Tour de France

Road movie politique et social, TOUR DE FRANCE s’attache, comme souvent dans ce genre de films, à deux êtres qui n’auraient jamais dû se rencontrer, à ceci près qu’ici, leur milieu social est très similaire. Car TOUR DE FRANCE parle de deux personnes du peuple aux idées fondamentalement opposées: l’une issue en seconde génération de l’immigration, un jeune qui exprime la révolte face à une France qui se sclérose, et l’autre, un vieux qui érige le racisme en religion simplement parce qu’il a peur de ce qu’il ne connait pas et qu’il juge médiocre.

Sur ce principe, le touche-à-tout Rachid Djaidani, écrivain, acteur, scénariste et réalisateur (sans parler de maçon et plâtrier!) se lance dans son deuxième long-métrage avec un casting de rêve, le rappeur Sadek d’un côté face à face avec Gérard Depardieu (surnommé ‘tonton’ par le réalisateur).
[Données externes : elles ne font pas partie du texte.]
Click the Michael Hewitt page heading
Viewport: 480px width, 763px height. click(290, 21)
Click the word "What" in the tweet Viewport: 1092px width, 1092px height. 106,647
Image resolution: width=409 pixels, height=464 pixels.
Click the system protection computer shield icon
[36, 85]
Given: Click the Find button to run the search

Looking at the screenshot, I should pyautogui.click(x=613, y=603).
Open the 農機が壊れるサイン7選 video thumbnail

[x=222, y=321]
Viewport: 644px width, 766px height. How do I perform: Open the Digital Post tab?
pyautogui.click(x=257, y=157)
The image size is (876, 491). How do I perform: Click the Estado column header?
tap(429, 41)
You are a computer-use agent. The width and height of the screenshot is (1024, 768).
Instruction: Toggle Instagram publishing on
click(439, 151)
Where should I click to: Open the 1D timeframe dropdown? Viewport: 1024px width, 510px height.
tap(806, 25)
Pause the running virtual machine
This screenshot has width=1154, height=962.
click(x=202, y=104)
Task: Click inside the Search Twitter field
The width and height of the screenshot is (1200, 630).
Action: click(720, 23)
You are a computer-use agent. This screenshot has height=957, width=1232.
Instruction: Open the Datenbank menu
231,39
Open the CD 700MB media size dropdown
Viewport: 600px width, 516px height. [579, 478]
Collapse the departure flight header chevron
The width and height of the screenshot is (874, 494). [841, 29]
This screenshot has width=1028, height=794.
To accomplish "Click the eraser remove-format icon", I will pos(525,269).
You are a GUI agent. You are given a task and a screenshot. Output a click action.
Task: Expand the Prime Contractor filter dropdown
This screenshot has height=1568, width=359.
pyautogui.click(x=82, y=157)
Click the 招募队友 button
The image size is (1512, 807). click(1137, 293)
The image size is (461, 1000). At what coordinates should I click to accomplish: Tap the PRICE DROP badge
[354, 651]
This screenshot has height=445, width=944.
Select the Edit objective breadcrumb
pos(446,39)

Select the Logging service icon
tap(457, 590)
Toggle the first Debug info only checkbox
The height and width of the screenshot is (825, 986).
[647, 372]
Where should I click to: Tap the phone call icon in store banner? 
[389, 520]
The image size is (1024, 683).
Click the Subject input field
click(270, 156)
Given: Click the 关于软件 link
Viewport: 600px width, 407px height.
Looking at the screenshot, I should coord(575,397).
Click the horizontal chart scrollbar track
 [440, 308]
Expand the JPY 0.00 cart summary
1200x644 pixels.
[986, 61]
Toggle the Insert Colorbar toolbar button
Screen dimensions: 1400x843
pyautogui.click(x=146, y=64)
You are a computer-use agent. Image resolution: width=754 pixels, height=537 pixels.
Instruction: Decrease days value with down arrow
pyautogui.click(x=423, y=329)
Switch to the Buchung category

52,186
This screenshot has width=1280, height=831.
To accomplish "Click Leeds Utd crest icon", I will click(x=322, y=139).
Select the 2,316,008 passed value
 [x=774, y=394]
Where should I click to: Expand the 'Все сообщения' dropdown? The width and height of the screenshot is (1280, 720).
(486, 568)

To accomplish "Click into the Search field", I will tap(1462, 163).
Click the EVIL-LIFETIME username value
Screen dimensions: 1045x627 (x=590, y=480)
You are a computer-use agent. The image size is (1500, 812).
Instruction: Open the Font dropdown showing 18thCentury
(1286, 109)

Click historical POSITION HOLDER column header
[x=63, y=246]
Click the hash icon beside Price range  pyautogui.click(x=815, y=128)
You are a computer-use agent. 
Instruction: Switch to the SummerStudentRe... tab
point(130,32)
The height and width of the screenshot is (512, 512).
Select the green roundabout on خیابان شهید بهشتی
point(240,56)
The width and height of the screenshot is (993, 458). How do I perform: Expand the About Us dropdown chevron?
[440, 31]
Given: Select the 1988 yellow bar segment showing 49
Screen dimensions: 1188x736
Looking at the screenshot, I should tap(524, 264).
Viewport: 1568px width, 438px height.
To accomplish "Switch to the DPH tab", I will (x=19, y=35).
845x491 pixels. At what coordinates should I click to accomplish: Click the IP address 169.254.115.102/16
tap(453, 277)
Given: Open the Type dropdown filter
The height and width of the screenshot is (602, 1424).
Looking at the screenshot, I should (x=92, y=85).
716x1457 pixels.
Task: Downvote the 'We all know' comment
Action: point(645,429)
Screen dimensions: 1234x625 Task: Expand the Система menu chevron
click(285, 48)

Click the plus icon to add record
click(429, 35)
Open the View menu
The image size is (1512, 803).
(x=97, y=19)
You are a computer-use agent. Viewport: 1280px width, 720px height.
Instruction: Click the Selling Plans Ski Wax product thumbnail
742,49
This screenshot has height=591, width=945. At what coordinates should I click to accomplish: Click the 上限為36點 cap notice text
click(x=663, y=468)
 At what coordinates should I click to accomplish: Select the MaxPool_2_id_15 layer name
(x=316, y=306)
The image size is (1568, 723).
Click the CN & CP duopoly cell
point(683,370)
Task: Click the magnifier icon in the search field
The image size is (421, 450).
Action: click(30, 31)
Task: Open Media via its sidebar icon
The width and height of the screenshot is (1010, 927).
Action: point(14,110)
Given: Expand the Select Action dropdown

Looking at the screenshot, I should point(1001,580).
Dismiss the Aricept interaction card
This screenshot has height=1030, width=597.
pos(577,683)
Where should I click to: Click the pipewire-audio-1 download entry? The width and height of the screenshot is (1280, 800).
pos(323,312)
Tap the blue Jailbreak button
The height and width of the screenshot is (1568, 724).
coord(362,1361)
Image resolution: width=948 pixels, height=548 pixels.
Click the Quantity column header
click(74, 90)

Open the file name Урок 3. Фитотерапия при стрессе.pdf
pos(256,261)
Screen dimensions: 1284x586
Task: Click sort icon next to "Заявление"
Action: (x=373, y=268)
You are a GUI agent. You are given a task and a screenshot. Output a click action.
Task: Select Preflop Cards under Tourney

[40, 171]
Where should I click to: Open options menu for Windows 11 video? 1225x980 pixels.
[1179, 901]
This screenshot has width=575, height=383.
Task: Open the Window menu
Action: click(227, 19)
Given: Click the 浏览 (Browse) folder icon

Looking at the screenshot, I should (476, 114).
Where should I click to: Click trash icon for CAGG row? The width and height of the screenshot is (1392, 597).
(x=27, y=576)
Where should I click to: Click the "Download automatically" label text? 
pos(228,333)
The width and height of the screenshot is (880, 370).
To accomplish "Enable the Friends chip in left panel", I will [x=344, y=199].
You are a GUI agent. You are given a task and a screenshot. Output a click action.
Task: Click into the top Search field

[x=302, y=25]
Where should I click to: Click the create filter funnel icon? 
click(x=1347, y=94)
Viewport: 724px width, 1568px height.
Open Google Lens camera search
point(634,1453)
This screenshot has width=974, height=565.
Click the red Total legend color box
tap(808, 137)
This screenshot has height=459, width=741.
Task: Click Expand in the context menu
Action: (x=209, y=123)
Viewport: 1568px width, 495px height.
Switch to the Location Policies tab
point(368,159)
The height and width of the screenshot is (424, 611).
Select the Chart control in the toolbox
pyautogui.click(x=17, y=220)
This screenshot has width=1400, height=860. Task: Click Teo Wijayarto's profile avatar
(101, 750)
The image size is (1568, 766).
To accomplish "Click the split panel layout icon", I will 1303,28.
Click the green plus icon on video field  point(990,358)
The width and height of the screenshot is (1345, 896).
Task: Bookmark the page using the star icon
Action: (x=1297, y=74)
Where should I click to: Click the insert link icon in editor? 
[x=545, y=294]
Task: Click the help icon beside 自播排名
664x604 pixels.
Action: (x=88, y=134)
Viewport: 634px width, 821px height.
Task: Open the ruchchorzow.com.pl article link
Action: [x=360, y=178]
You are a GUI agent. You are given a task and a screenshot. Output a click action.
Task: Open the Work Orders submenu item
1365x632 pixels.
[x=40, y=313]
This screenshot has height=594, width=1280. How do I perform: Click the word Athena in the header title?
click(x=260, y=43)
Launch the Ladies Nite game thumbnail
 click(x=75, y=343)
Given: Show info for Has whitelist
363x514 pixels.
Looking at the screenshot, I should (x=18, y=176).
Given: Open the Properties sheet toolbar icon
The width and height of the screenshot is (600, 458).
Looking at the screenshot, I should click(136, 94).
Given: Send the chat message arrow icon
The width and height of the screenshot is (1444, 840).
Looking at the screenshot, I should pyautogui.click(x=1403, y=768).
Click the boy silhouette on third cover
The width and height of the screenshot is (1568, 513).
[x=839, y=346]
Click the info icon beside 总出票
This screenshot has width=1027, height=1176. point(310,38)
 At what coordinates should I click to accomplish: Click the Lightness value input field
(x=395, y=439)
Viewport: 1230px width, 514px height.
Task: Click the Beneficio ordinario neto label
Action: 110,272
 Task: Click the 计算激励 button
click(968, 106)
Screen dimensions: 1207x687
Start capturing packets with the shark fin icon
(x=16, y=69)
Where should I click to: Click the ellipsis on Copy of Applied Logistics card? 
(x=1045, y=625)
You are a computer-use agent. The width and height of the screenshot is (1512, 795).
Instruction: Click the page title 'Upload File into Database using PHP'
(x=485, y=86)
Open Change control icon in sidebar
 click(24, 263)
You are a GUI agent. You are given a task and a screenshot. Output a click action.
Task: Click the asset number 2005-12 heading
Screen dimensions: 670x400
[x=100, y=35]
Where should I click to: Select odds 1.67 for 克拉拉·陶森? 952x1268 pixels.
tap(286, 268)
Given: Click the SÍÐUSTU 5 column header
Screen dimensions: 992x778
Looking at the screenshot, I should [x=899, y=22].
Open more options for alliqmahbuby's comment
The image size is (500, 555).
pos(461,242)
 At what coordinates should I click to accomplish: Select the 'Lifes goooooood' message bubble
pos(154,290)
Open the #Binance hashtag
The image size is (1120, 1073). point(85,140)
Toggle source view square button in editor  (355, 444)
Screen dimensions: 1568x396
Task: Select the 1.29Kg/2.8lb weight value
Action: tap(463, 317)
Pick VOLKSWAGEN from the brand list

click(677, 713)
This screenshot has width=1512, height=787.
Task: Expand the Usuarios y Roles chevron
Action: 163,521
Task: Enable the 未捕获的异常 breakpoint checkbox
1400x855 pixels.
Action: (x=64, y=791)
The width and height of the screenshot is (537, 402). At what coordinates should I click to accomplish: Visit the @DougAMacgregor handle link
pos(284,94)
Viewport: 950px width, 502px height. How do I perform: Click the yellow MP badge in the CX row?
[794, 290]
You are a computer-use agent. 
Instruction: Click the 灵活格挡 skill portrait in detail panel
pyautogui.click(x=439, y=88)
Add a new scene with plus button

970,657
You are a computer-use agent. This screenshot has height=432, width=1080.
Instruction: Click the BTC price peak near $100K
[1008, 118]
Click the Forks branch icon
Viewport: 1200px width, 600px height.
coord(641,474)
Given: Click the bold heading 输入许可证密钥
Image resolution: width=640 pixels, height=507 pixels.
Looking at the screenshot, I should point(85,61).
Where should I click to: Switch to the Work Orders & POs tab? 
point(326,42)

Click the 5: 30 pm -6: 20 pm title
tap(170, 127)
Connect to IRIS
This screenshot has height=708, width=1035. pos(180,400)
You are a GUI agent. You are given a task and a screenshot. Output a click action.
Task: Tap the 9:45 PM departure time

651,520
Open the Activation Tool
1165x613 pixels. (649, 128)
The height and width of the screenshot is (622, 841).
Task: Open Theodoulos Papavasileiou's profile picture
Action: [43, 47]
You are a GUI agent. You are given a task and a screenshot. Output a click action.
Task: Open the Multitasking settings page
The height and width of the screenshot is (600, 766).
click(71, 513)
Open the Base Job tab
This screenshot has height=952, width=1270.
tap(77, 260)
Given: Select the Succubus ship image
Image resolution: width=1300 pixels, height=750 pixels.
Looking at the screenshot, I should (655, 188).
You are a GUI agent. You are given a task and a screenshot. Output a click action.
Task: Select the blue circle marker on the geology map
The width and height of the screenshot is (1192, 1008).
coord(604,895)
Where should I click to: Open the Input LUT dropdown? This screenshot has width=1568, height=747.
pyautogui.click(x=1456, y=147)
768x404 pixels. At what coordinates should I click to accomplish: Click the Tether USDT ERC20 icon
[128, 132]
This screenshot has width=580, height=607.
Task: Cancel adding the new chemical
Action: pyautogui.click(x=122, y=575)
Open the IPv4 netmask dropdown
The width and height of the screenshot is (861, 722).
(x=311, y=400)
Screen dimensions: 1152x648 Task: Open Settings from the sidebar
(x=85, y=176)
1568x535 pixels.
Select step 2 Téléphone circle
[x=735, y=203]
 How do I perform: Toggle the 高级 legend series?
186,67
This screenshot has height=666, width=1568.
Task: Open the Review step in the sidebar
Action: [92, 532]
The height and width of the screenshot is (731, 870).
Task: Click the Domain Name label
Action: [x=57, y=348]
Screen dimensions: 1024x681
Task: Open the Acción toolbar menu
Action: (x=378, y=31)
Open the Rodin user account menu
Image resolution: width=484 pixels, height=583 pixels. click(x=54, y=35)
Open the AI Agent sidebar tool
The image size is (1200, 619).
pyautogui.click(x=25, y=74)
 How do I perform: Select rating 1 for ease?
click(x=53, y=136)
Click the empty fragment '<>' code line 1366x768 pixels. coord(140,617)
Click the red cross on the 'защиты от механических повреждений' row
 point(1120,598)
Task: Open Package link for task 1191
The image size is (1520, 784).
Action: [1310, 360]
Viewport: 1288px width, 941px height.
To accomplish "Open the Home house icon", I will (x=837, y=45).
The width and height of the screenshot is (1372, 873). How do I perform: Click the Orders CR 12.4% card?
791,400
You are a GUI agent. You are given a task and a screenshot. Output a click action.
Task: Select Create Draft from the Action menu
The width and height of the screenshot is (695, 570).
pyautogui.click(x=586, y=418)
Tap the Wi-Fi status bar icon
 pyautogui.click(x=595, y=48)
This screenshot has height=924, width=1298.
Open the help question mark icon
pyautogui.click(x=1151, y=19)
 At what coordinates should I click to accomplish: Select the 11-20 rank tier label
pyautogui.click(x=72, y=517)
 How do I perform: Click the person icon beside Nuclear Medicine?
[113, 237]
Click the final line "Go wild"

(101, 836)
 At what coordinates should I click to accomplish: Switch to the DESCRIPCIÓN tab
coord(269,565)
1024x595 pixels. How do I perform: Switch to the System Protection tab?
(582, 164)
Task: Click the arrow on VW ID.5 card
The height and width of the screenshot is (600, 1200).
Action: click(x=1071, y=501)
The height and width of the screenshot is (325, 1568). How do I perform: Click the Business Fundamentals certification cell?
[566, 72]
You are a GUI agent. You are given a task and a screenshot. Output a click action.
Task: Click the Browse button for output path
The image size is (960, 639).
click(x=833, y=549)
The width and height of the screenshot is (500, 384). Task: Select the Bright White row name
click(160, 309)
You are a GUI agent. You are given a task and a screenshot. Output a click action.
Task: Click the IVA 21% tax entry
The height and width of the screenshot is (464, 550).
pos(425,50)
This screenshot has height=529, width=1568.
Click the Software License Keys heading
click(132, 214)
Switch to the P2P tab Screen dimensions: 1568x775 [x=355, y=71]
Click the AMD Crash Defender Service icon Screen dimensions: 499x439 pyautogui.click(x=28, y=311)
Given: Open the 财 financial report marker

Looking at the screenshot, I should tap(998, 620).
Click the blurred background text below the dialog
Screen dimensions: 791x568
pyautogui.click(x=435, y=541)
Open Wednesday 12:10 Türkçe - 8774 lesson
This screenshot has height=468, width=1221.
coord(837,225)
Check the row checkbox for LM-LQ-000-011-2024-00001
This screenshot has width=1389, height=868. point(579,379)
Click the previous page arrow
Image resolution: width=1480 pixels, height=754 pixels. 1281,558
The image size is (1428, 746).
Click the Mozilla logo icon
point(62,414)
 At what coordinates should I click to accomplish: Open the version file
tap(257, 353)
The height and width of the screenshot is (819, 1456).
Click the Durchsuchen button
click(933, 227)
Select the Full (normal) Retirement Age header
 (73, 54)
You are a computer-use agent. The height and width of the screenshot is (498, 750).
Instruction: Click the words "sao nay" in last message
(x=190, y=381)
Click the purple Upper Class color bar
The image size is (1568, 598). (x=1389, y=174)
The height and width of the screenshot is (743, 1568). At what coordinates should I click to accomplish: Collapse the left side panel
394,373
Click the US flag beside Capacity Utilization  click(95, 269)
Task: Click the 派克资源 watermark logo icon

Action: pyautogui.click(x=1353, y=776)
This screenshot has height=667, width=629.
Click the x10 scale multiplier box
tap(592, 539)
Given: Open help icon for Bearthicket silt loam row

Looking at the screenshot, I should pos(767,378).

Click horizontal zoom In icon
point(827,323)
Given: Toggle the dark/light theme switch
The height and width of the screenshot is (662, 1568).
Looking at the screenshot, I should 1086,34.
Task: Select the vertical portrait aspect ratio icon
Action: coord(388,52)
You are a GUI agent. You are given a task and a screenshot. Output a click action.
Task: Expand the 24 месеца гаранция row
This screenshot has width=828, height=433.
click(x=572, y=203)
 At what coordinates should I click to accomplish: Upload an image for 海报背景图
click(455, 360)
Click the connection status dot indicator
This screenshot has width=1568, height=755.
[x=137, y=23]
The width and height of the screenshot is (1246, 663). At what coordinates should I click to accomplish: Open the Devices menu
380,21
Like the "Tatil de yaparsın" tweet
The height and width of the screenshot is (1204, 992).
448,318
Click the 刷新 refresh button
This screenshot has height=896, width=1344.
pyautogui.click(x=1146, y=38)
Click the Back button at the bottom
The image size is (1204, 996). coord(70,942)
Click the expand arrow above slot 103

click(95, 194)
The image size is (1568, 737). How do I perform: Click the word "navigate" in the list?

Plein de bonnes intentions avec quelques bonnes idées, à l’image de l’enthousiasme de son réalisateur/scénariste, TOUR DE FRANCE a séduit les spectateurs du 16e Festival du Cinéma Méditerranéen (il y a obtenu le prix du public) et ce malgré quelques maladresses tant au niveau scénario qu’au niveau mise en scène.

Parce qu’hélas, même si l’idée de la confrontation entre deux français typiques pouvait être assez enrichissante en soi, TOUR DE FRANCE propose une vision humaniste un peu simple appuyée par deux bonnes prestations et de bons mots autour du racisme primaire, enfonçant quelques portes ouvertes au lieu de profiter pleinement du potentiel des personnages pour dénoncer un malaise ambiant dans la France d’aujourd’hui.